Sonreír, que fácil es y lo que nos cuesta muchas veces.

En muchas ocasiones es difícil, porque nos empeñamos en recordar los problemas, en recordar aquello que nos proporciona dolor o tristeza, en lugar de valorar aquello que tenemos y de darle gracias a la vida, simplemente por seguir viviendo.

Es cierto que no existe, al menos de momento, una poción mágica que nos permita solucionar los problemas.

¿Pero alguna vez os habéis parado a pensar en el poder que tiene sonreír?

Sin saber cómo, tus sentimientos, que te aprietan el alma, comienzan a desvanecerse y además, es contagiosa. Si tu sonríes, la persona que tienes a tu lado, sin quererlo, sonríe también.

Y es que la sonrisa cuesta menos que la electricidad y da más luz.

Y el Centro Español es un claro ejemplo.
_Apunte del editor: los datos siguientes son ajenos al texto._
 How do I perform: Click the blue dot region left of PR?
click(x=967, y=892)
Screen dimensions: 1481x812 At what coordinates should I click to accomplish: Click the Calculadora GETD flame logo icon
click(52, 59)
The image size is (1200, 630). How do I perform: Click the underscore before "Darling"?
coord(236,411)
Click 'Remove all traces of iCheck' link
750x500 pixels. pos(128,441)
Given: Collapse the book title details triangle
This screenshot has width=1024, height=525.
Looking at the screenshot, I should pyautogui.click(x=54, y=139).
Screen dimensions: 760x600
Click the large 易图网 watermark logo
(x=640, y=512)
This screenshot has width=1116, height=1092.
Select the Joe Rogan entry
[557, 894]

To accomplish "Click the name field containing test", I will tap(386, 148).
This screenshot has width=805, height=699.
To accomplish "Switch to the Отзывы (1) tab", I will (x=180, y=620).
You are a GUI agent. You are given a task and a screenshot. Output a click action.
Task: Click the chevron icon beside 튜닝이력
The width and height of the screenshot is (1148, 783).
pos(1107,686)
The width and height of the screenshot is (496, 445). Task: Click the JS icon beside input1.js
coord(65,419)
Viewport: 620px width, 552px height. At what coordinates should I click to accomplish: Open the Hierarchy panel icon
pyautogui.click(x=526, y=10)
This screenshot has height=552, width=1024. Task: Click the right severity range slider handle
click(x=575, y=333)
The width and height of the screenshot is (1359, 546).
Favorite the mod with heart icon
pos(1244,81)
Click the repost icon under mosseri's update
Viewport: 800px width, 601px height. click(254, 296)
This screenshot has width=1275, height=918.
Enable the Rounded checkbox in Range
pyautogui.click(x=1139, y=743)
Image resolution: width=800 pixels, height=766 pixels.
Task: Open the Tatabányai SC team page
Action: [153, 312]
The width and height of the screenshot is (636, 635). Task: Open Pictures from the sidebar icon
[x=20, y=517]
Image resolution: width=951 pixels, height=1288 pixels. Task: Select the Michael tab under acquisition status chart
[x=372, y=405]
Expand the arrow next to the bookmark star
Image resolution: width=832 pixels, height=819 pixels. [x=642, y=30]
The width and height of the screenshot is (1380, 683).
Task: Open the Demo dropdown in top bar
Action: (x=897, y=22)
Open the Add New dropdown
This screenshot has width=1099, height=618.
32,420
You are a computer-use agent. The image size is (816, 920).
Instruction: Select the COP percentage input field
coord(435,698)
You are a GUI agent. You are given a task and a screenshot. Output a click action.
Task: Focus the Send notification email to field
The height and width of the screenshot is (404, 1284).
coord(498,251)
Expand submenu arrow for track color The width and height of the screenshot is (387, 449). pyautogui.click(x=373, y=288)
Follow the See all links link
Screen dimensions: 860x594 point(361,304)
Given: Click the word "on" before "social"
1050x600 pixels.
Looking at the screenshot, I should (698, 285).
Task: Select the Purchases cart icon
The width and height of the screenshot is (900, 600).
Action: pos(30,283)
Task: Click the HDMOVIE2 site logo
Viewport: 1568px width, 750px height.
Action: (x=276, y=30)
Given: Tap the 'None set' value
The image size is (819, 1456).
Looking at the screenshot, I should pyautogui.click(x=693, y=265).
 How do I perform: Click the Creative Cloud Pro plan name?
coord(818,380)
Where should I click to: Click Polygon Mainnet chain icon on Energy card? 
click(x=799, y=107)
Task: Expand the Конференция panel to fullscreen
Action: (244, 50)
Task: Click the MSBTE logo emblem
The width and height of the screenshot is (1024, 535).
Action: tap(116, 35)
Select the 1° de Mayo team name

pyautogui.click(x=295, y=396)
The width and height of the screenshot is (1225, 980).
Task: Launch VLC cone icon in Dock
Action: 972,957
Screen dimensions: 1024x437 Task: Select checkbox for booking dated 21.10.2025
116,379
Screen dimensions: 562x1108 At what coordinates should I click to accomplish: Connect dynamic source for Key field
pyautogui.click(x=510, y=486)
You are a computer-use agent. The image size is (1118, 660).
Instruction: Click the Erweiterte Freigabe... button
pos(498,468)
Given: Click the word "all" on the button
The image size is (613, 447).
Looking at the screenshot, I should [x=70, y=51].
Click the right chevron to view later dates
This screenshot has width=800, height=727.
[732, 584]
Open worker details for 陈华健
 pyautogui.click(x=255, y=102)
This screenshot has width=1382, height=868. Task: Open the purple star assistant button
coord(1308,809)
Ya puede hacer viento, combinado con lluvia fría, y el descenso progresivo de grados, pero nada más entras por la puerta solo ves sonrisas.
Puedes haber tenido un mal día e incluso una mala semana, pero consiguen, cada una de las personas que están allí, transmitir la energía que necesitas, y aunque sea por un ratito, todo aquello que parecía ser tan malo ya no lo es tanto.